The deployment approach of BER projects also plays an important role in outcomes. Successful projects have always been ones to have ‘greater government buy-in’, which may be either shared monetary or in-kind commitments.  A greater government buy-in has led to a higher degree of commitment to ensure successful reform outcome. Additionally, success primarily accrued in projects that were ‘implemented in a cluster and in close succession’. Concentrating resources (i.e., staff on the ground and funding) for use on multiple projects, over a limited time period, within a given FCS area, is more likely to optimize economies of scale and lead to better outcomes.

While priorities differ depending on country context, level of development, and type of fragility, research shows reform priorities to be themes that can serve to counteract elite capture and improve the level playing field for businesses, including the promotion of greater inclusion and social cohesion in FCS contexts.

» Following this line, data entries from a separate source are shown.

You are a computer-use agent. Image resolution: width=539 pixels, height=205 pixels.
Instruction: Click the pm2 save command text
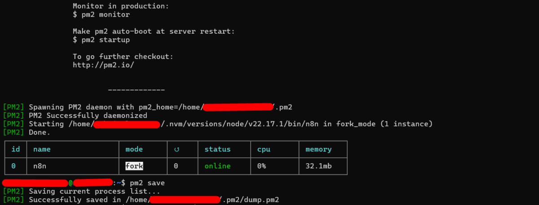147,183
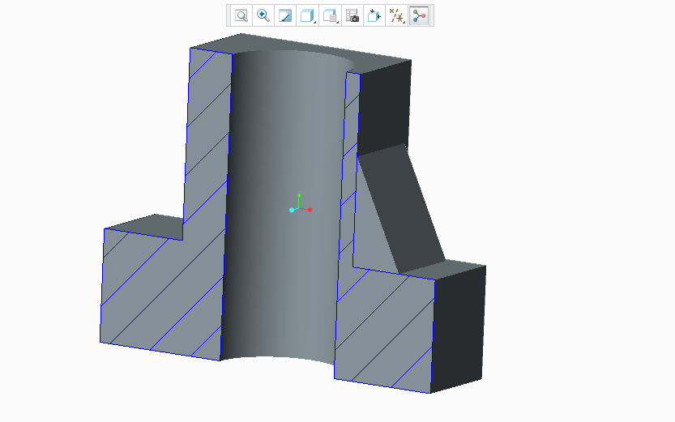Expand the Saved Orientations list
This screenshot has height=422, width=675.
click(x=330, y=15)
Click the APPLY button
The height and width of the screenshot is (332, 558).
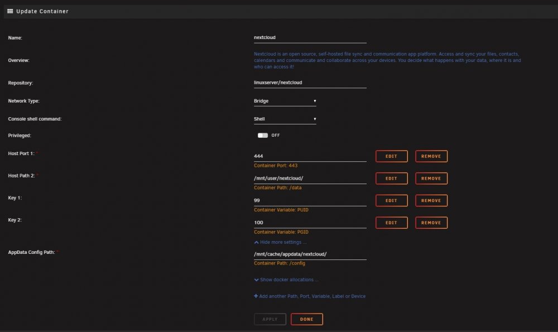coord(270,319)
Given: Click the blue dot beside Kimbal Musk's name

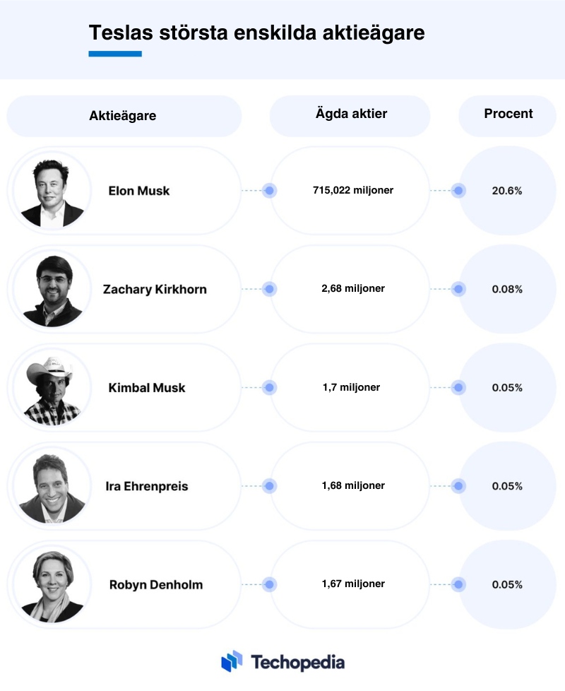Looking at the screenshot, I should pos(270,388).
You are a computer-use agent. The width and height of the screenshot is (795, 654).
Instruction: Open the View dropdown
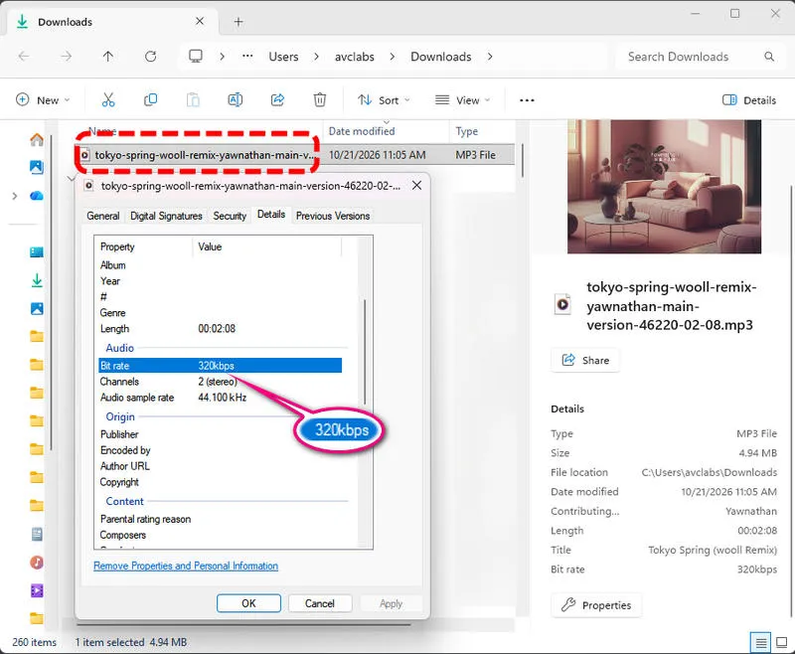[x=463, y=99]

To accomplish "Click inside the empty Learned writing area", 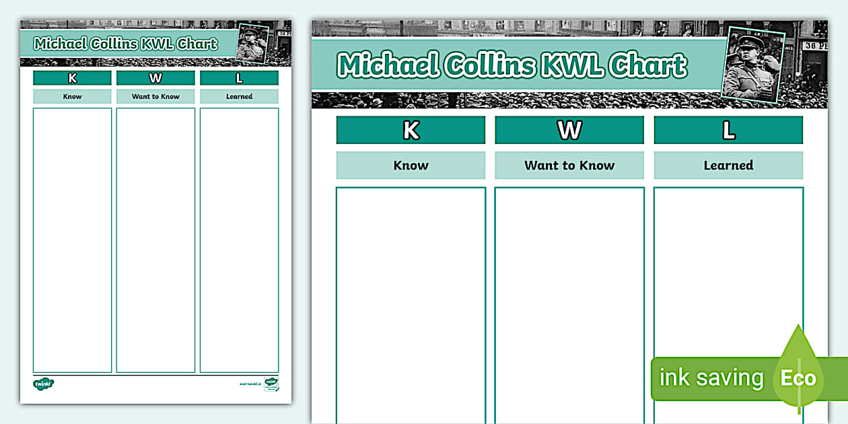I will [x=728, y=269].
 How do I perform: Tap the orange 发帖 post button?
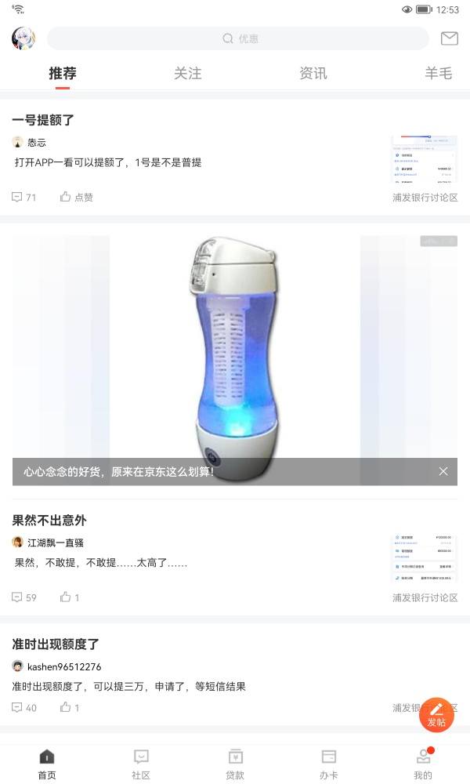tap(436, 714)
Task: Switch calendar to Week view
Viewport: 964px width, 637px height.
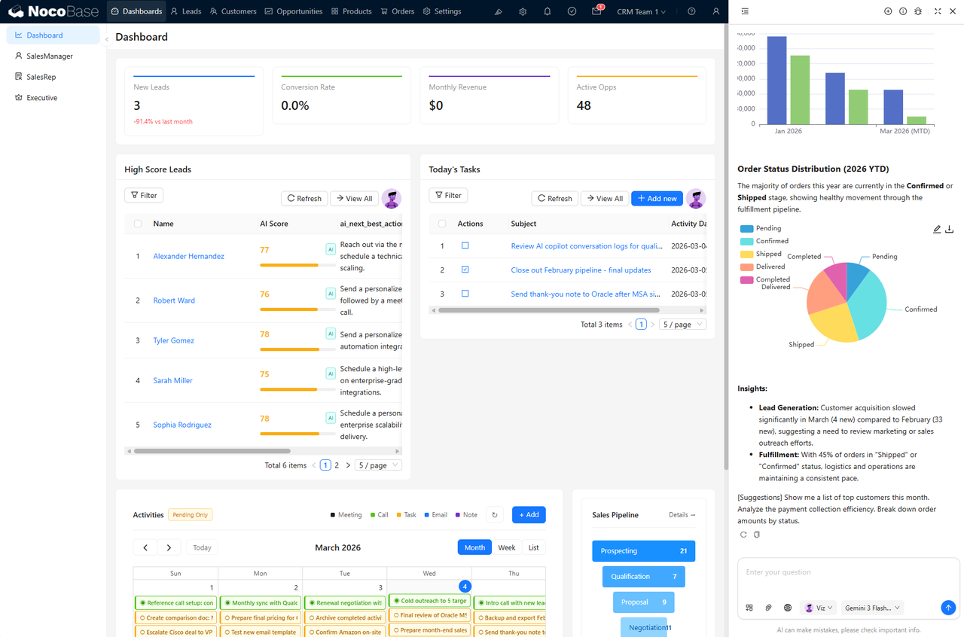Action: coord(507,547)
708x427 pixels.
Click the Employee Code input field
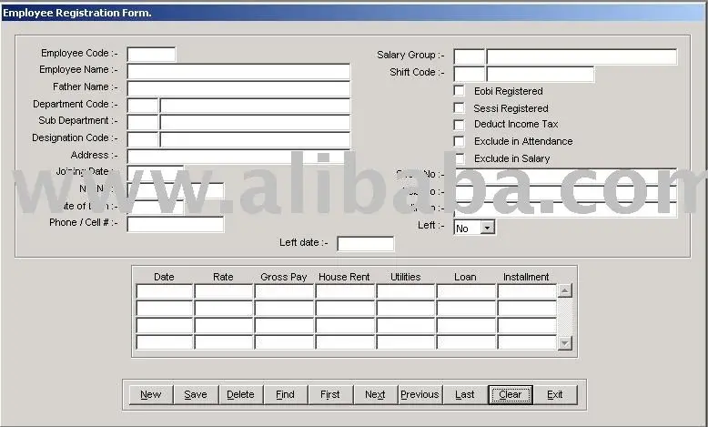[151, 55]
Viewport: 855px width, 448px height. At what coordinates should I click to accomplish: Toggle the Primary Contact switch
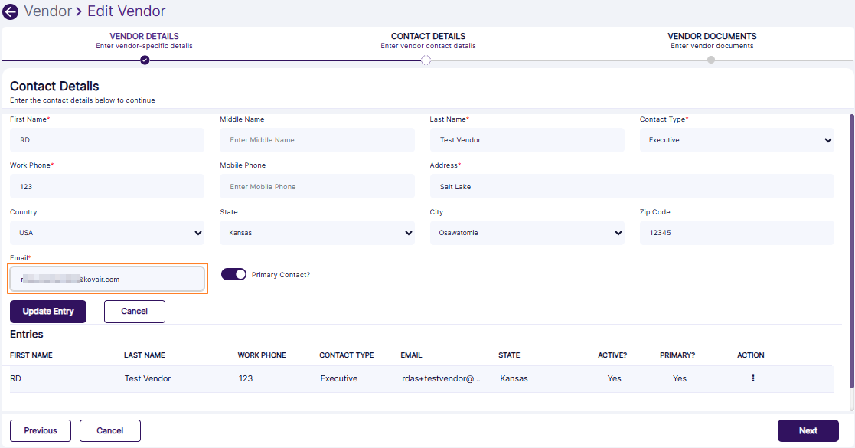[234, 274]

Adopting an inclusive approach to reforms

Business environment reforms are most successful when they are inclusive and cover all business segments of a population, including ethnic minorities, women, and youth. Inclusiveness is even more important in FCS and post-conflict environments, where divisions within the society are prevalent, and where marginalization of communities is amplified. Consideration should be given to businesses within these groups, including women-owned ones and firms operating in the informal sector. In a context marred with fragility and conflict, encouraging formalization and supporting businesses with high-growth potential to transition out of the shadows should be a key component of a private sector development strategy. 

Both conflict-related violence and legal constraints on minorities such as women tend to be amplified in FCS – affecting women much more disproportionately and necessitating increased attention from policymakers. Research has established that inclusive employment and job creation, including one targeting marginalized groups, is one of the most effective means of breaking the cycle of violence.

…and a participatory one

Public-Private Dialogue (PPD) goes a long way in building trust among different stakeholders and ensuring support for sustainable reforms, a trust that is typically eroded in fragile contexts.  PPD platforms not only support horizontal reforms in FCS but can also provide a useful starting point to involve the private sector in key sectors, such as agribusiness and extractives, where PPD can help build linkages between large-scale investments and the local economy.  

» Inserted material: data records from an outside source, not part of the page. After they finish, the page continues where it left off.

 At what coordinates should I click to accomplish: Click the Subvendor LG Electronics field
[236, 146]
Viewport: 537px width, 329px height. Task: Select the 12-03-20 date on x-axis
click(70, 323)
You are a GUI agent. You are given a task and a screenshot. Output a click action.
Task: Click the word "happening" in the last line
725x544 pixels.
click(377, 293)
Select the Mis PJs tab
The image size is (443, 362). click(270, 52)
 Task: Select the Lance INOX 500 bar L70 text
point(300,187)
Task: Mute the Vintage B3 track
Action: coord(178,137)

Also, a participatory public-private sector approach prior to and post reforms can help reduce any implementation gaps between de jure and de facto, a common deficiency in fragile contexts due to corruption, favoritism and capture.

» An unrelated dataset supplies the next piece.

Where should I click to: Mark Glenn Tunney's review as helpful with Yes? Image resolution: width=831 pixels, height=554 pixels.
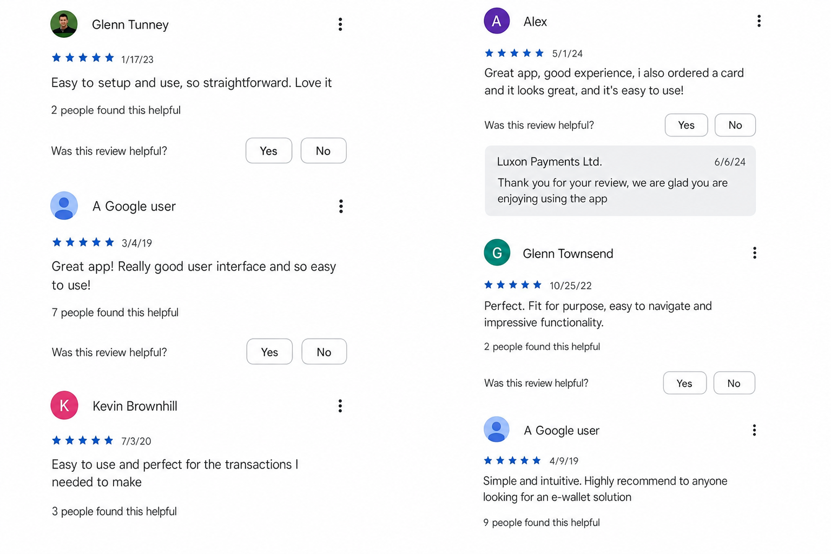pos(269,150)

Similarly, it is important to develop institutional frameworks to improve cross-institutional coordination, remove bureaucratic redundancies, and ensure greater accountability and transparency while focusing on improving governance and government-to-business service delivery.

Finally, it is imperative to consider that there is no “one-size-fits-all” solution for designing and implementing BER in FCS. Clustering countries by fragility profile reveals significant heterogeneity, which calls for differentiated policy and programming approaches to achieve effective reform solutions. In addition to the type or theme of reform, factors such as how reforms are implemented, and considerations raised by conflict-sensitivity assessments are equally crucial for ensuring the success of business environment reforms in FCS.

Enabling appropriate private sector activities is a means for countries to break free of the “fragility trap” that impedes their progress on economic development. Business environment reforms present a solid opportunity for reaching this goal.